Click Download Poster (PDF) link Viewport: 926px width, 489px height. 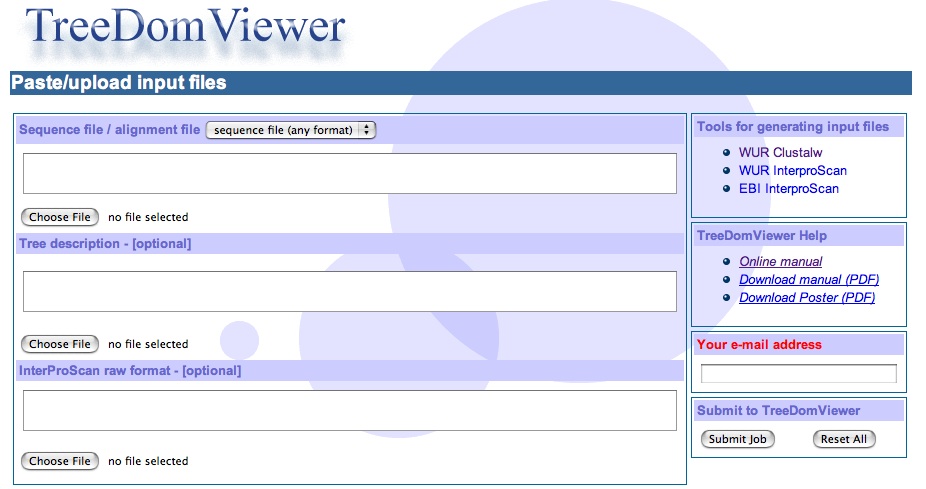pyautogui.click(x=806, y=298)
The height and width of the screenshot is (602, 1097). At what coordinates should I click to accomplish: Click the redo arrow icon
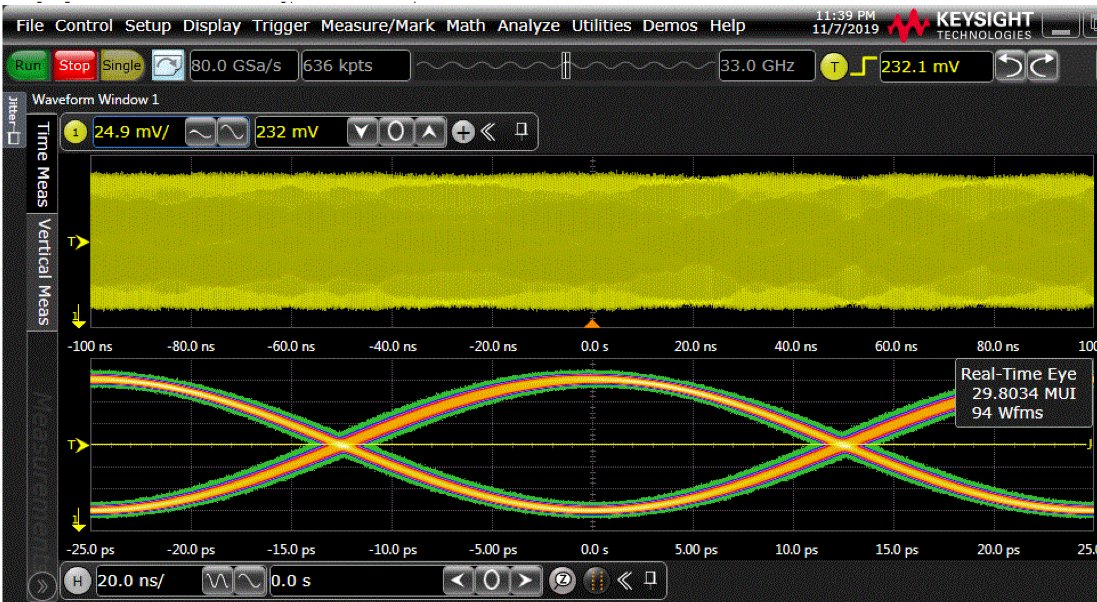1042,66
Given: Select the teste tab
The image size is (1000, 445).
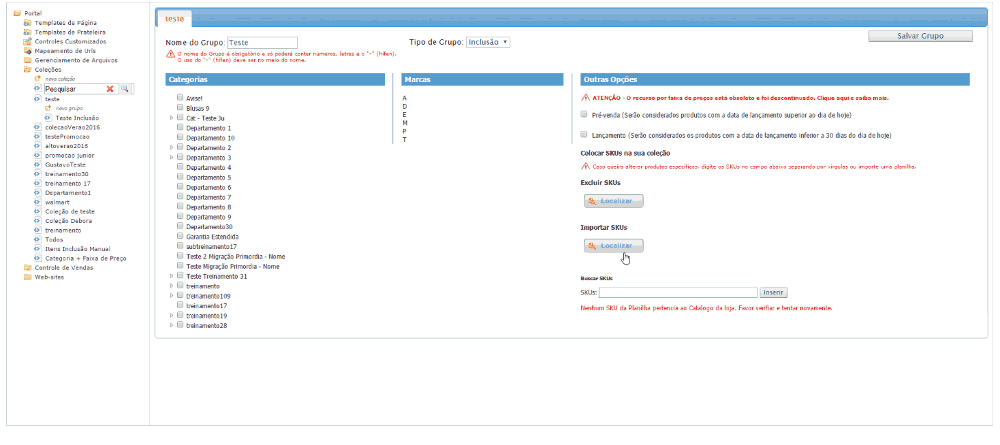Looking at the screenshot, I should click(x=174, y=18).
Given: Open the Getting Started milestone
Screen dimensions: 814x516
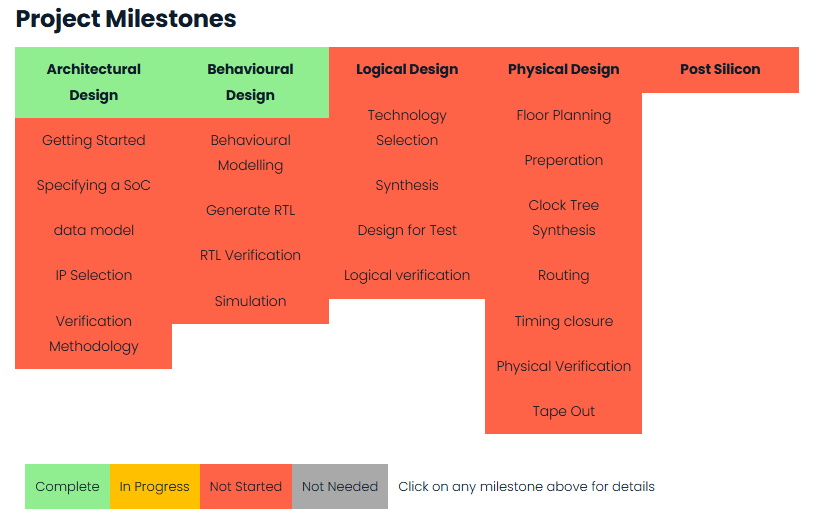Looking at the screenshot, I should click(94, 140).
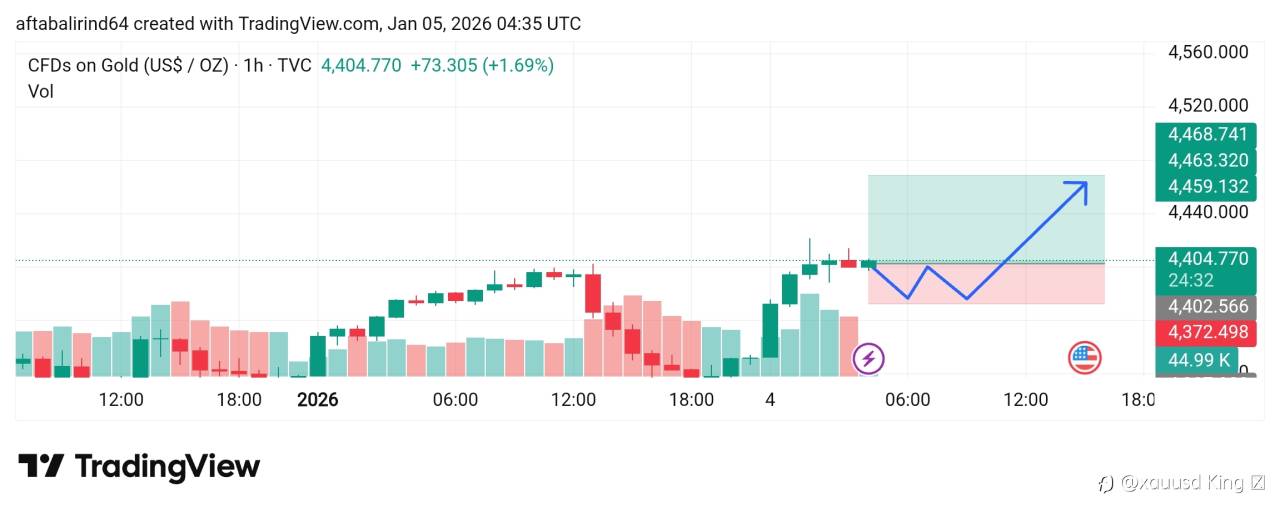The height and width of the screenshot is (512, 1280).
Task: Click the purple lightning bolt icon
Action: click(868, 358)
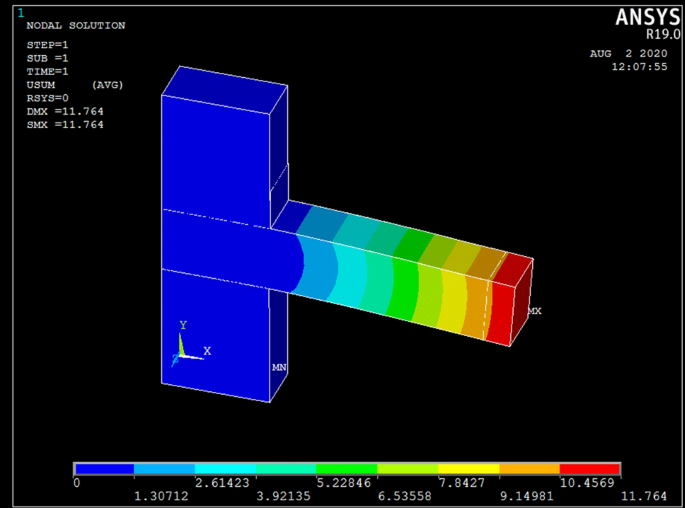Click the bright green legend band
685x508 pixels.
pyautogui.click(x=347, y=469)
----------
## Task prompt
Go through the records above and, whenever a line includes the word "Given", copy it.

## Written solution
Given: Select the teste tab
Given: Open the Getting Started milestone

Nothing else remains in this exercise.